§ **DATASET RECORDS**:
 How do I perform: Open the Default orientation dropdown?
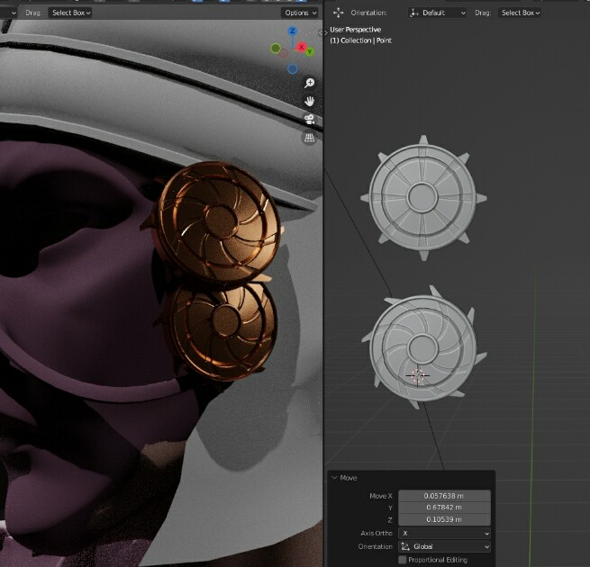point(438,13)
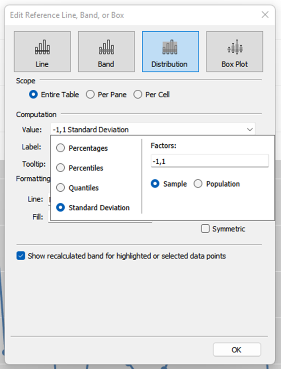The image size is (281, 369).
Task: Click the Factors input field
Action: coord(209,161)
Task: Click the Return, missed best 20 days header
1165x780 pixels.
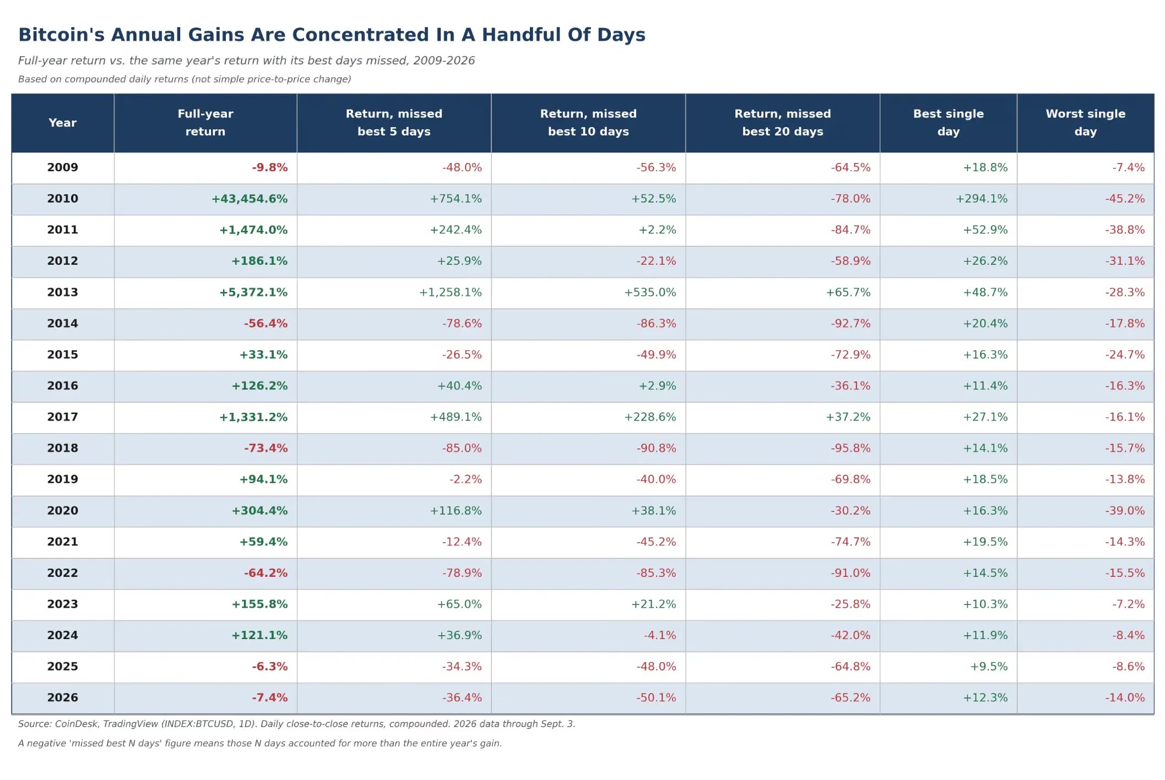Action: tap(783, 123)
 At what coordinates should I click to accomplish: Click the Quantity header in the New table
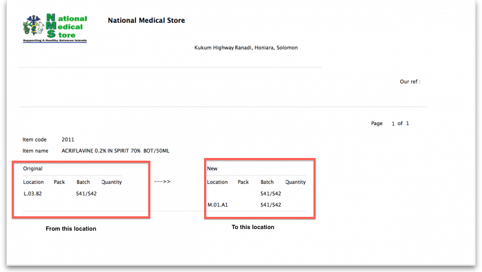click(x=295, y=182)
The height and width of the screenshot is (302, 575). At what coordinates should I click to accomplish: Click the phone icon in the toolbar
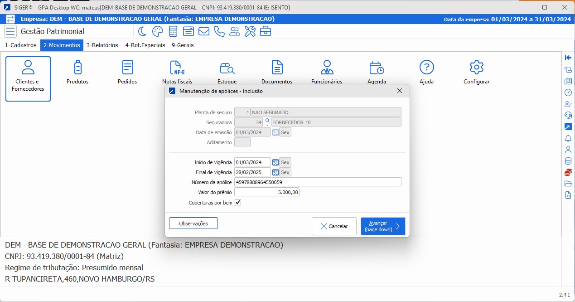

§ **YOUR INSTRUCTIONS**:
Set the records down again exactly, with no pictures.

§ **RESPONSE TO THIS EXERCISE**:
 How do I perform: Open the Default orientation dropdown?
point(438,13)
The image size is (281, 369).
Task: Click the Factors input field
Action: coord(209,161)
Task: Click the Return, missed best 20 days header
1165x780 pixels.
Action: tap(783, 123)
 At what coordinates should I click to accomplish: Click the Quantity header in the New table
click(x=295, y=182)
The height and width of the screenshot is (302, 575). At what coordinates should I click to accomplish: Click the phone icon in the toolbar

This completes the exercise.